# [Problem]
How many lines in the entries contain the word "image"? Reply with the number alone.

# [Recorded information]
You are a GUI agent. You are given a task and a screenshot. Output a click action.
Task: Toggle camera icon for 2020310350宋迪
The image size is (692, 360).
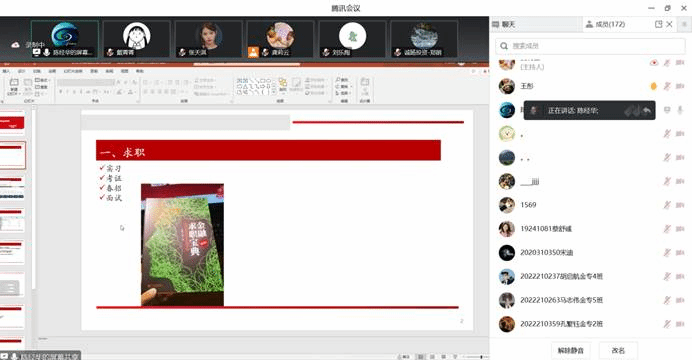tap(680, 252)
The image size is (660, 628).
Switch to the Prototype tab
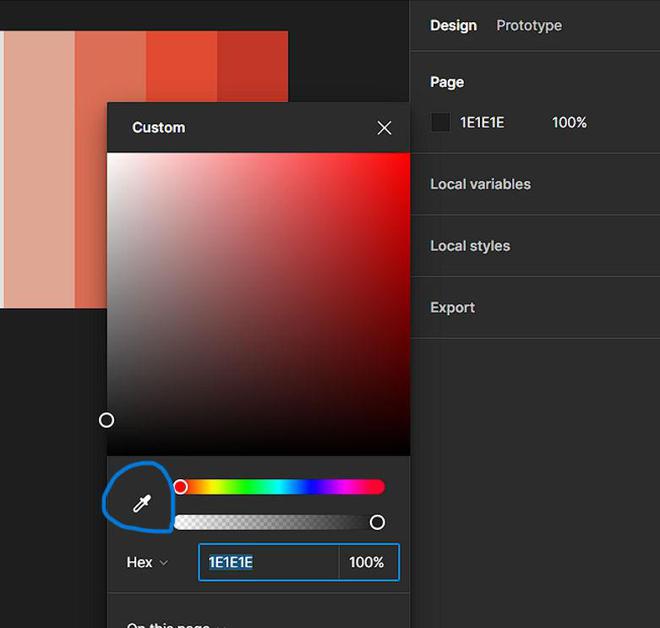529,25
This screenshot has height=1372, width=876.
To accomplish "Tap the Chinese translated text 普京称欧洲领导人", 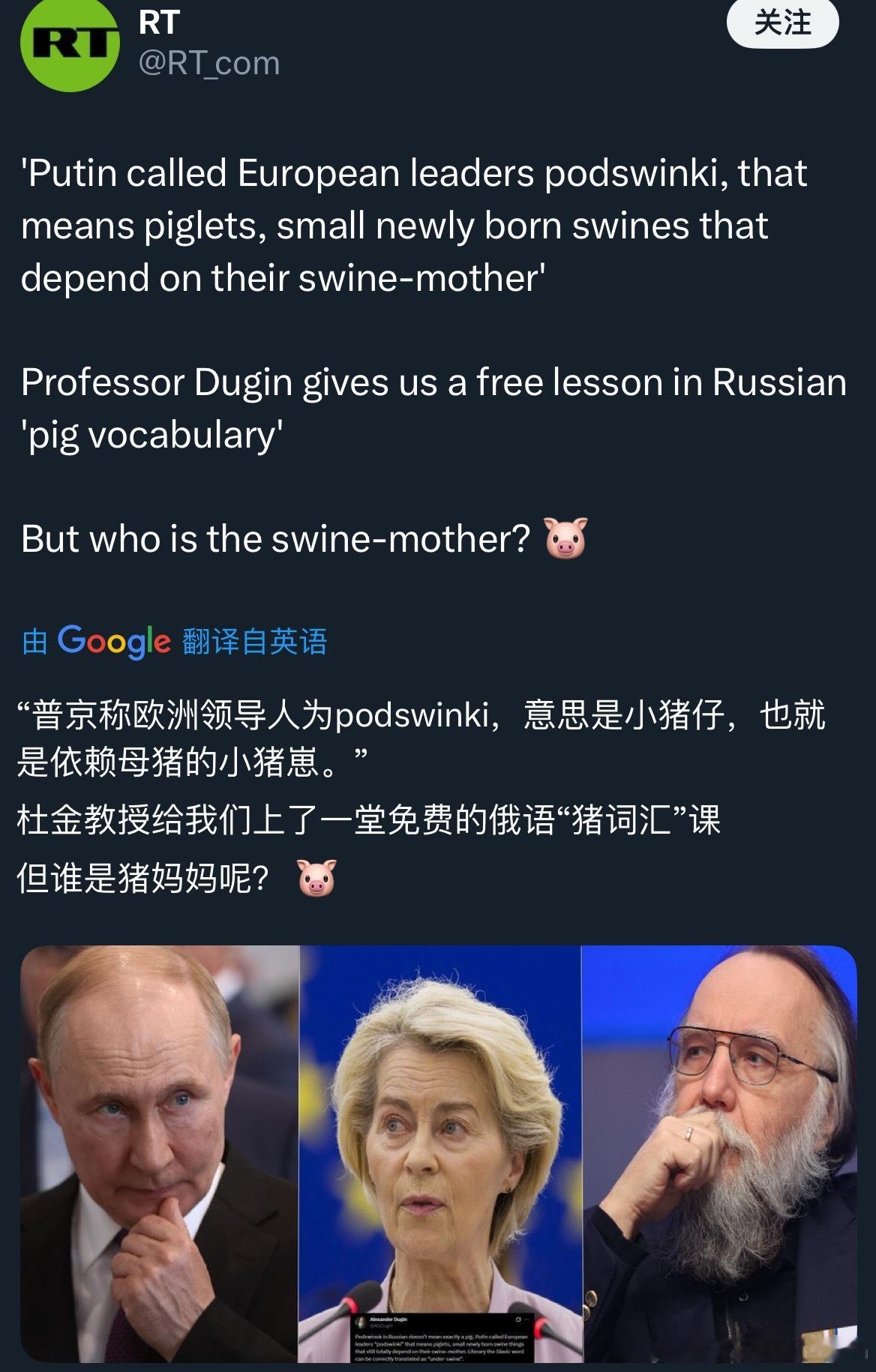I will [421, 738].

# [Written answer]
2